少年は、長野県松本市に出生し、小学校六年生のときに父親を胃癌で無くし、病気勝ちで働けない母親に代わつて中学卒業後縫製工として働きだした長女の給料と僅かな厚生年金等で生活するようになり、経済的には恵まれない幼少時代を過ごしたが、小・中学生時代には、特段の生活の乱れもなく、特に、中学生時代には部活動に熱心で、各種委員として活躍する傍ら、家庭でも病弱の母に代つて家事を手伝うなど、順調に社会性を身につけていつた。

高校入学後も、少年は、フオーク・ソング部に入つて活躍するなど明朗活発な学生生活を送つていたが、少年の入学した高校がもともと少年の希望した高校ではなかつたこと、上級生から男女交際のことで嫌がらせを受けたこと、将来の目標を持ちえなかつたことなどの理由で、一年生の二学期ころから次第に勉学意欲を失いはじめるようになつた。そのころ、少年は以前から交際を求められていた本件共犯者Aの友人Bと交際するようになつたが、Bが他の女生徒に心を移したことから、少年の相談相手になつたAと親しく付き合うようになつた。

Aと交際するようになつてから、少年の帰宅時間は次第に遅くなり、母親の再三に亘る注意にもかかわらず一向に改まらず、二年生の新学期早々、Aとともに学校を無断欠席しAの家にいるところを、同人の母親に見つかり強く叱責されたことから帰宅しづらくなり、Aとともに同人の祖母方に無断で忍び込み、一夜を過ごすに至つた。少年らの外泊は、学校の知るところとなり、保護者らも警察に家出人捜索願いを出すという騒ぎになつたため、ますます帰宅しづらくなつた少年らは友人宅に泊まり、翌日友人の母親に説得されて、それぞれ自宅に戻つたが、当夜、再びAから少年に電話があり、家出の相談を持ちかけられた。

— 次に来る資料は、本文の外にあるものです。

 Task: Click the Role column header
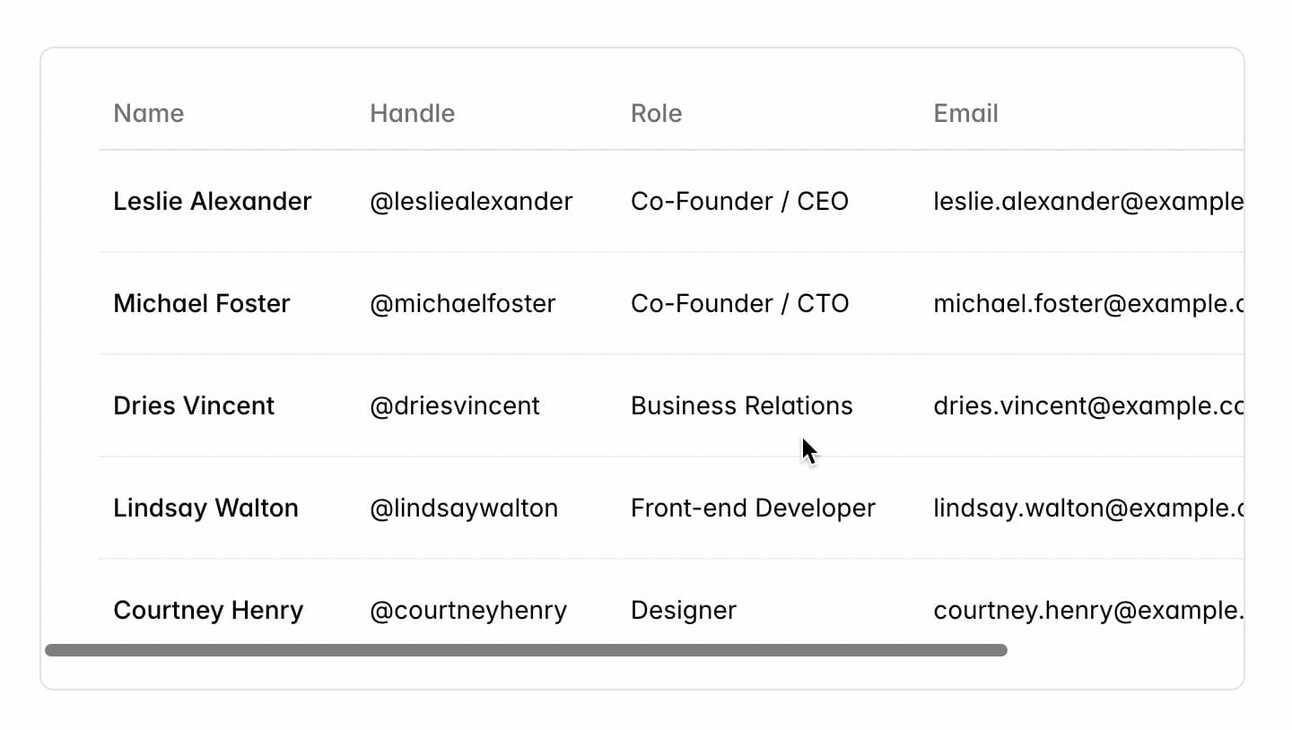[656, 113]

少年としては、Aとの交際を反対されたことに対する不満を募らせていたこと、この時点では、既に完全に勉学意欲を失つていたこと、無断外泊をしたことにより学校から処分を受けるであろうことなどから、Aとともに家出することを決意し、キヤツシユ・カードで当座の生活費として六八万円を引き出し、長野、直江津を経て、昭和五七年四月二一日金沢市に至つた。猶、この間、少年は直江津ではじめてAと性交渉を持つに至つた。

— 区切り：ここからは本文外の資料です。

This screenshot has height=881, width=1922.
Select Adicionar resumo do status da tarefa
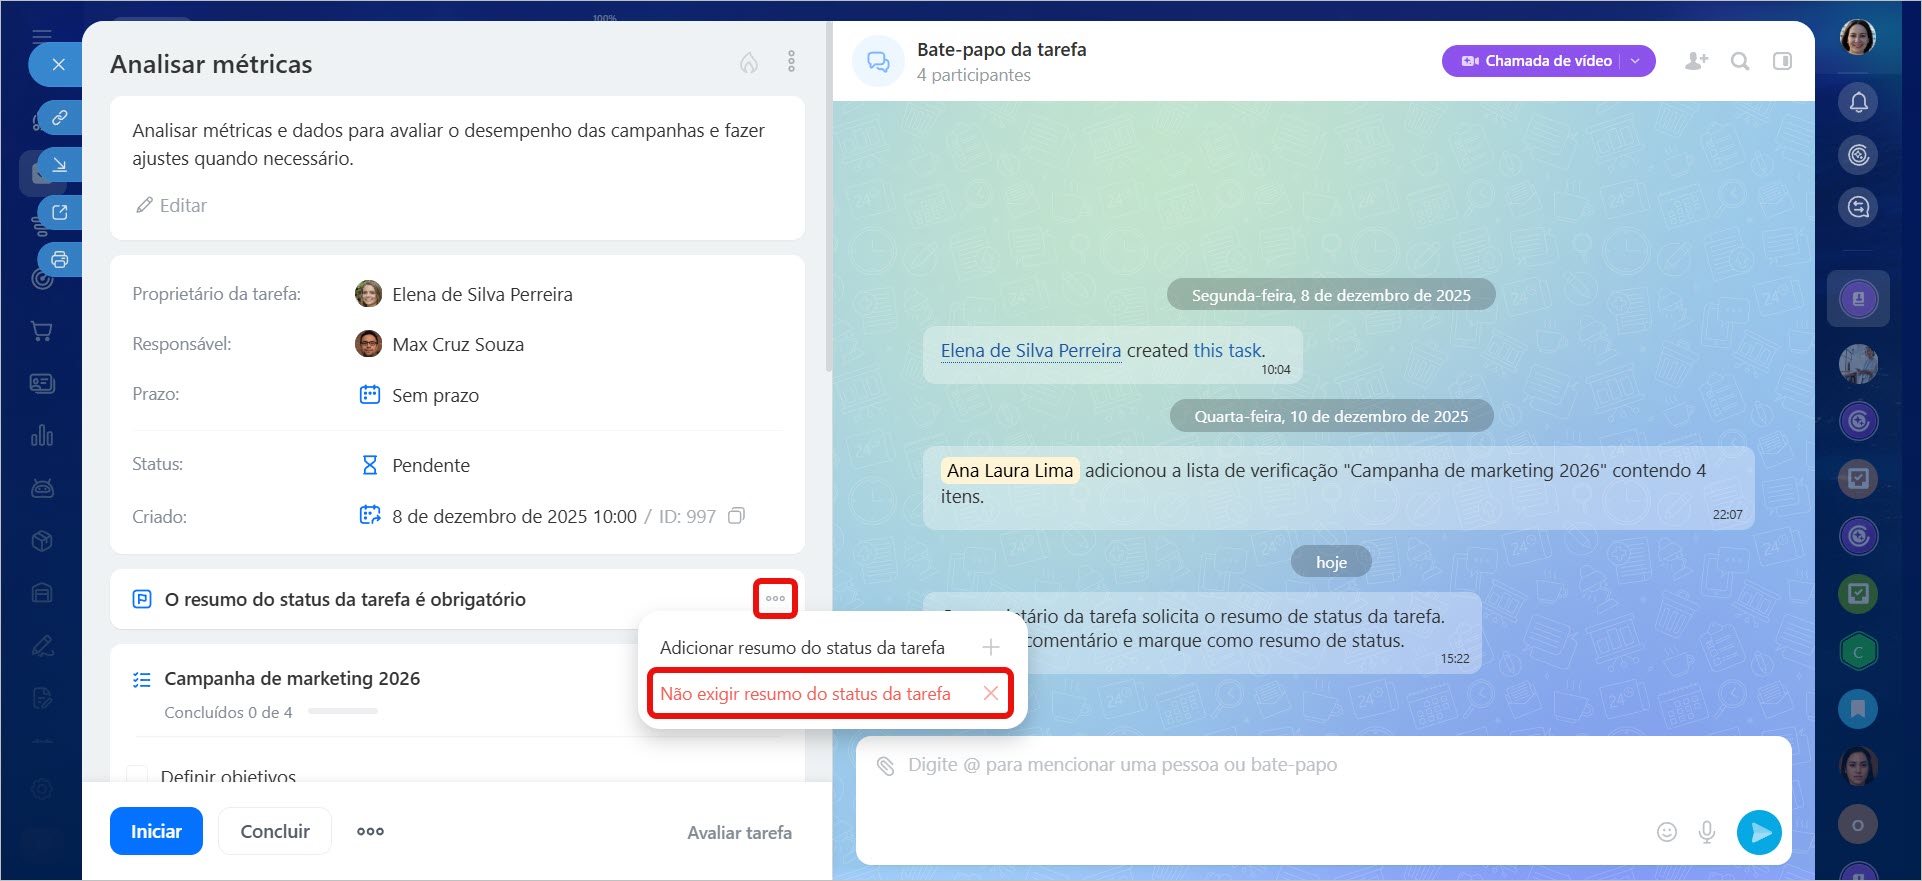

少年とAは、旅館代等に持参した金銭の大部分を使い果たした後、それぞれ○○○○、同○△の偽名を用い、不動産屋の紹介で金沢市内にアパートを借り、少年は靴屋店員として、また、Aは弁当屋の店員として働きはじめたが、それぞれ勤め先に対する不満から僅か一週間位で辞めている。その後、生活に窮した二人は、一旦松本に戻り、少年が預金通帳から当座の生活費として三万円余りを引きだした後、再び金沢へ戻り、少年は、新たにパーラー店員として働きだしたが、Aは、当初こそ職捜しに奔走したものの、運転免許を要するところが多くなかなか適当な仕事が見つからなかつたこと、少年が稼働したことにより何とかなるであろうとの気持ちから、次第に勤労意欲を失い、殆どアパートに閉じこもつたままの生活を送るようになつた。一方、少年も、何とかその日その日を喰いつなぐという生活のなかで、将来の展望もなく、Aとの会話も少なくなり、今更松本に戻ることもできず、このまま何とかやつてゆくしかないという諦めの気持ちになつていつた。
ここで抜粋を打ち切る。